Now we can deal with the actual error. At least one, but probably all, of your Mappers are unable to find a jar they need. That means that either the jar does not exist or the user trying to access them does not have the required permissions. First check if the file exists by running hadoop fs -ls home/SqoopUser/sqoop-1.4.3-cdh4.4.0/sqoop-1.4.3-cdh4.4.0.jar by a user with superuser privileges on the cluster. If it does not exist, put it there with hadoop fs -put {jarLocationOn/NameNode/fileSystem/sqoop-1.4.3-cdh4.4.0.jar} /home/SqoopUser/sqoop-1.4.3-cdh4.4.0/sqoop-1.4.3-cdh4.4.0.jar. I haven't worked with Cloudera specifically, so you will have to track down the jar location on the NameNode yourself. If Cloudera is anything like Hortonworks, there will be occasional issues like this where cluster deployment scripts/documentation misses a couple of required steps to get everything up and running.

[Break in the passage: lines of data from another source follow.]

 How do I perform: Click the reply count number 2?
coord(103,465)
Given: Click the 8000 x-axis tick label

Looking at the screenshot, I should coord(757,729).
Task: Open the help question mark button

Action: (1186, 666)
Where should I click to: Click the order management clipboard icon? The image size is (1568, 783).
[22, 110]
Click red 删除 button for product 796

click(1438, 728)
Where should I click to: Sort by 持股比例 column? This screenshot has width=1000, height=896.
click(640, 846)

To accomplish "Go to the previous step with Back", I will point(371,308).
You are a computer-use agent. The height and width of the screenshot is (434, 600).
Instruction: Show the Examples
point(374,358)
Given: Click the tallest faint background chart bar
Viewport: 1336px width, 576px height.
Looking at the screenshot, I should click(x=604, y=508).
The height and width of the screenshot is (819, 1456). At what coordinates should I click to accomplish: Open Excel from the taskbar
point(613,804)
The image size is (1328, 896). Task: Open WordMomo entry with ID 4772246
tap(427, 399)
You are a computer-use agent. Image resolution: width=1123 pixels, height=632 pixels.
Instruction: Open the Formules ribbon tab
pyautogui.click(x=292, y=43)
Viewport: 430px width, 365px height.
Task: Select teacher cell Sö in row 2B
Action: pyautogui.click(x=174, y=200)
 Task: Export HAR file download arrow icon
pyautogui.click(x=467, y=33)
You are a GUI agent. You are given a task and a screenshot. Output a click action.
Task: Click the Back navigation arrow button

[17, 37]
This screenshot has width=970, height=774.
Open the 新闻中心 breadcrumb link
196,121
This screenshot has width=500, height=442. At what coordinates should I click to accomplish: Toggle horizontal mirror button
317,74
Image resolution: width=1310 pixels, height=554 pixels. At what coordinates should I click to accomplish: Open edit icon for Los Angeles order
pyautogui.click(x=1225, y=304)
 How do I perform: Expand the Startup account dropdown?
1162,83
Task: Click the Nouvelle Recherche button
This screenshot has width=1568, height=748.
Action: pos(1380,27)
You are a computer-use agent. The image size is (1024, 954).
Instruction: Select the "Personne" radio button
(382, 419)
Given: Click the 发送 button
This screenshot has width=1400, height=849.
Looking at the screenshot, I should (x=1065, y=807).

Now that we know the file exists, we can check to see if the user SqoopUser has permissions to the file. Again, run hadoop fs -ls home/SqoopUser/sqoop-1.4.3-cdh4.4.0/sqoop-1.4.3-cdh4.4.0.jar and look at the file permissions. Also check the permissions of the directories containing the jar. Explaining POSIX file permissions is outside the scope of this answer, so if you are not familiar you might need to read up on those. One important note is that HDFS does not have its own concept of groups, it bases that on the groups of the underlying OS. Just make sure the jar is readable by SqoopUser and all of the parent directories are executable by SqoopUser. Indiscriminate user of chmod 777 will take of this, ie hadoop fs -chmod 777 /home/SqoopUser/sqoop-1.4.3-cdh4.4.0/sqoop-1.4.3-cdh4.4.0.jar. But of course be more discerning about the permissions you grant if your environment requires it.
If you find file permissions are tripping you up more often than you would like, the nuclear option is to set dfs.permissions to false in hdfs-site.xml. This will let all users access all files on HDFS. This can be very useful for rapid development, but it is safer to leave dfs.permisssions on.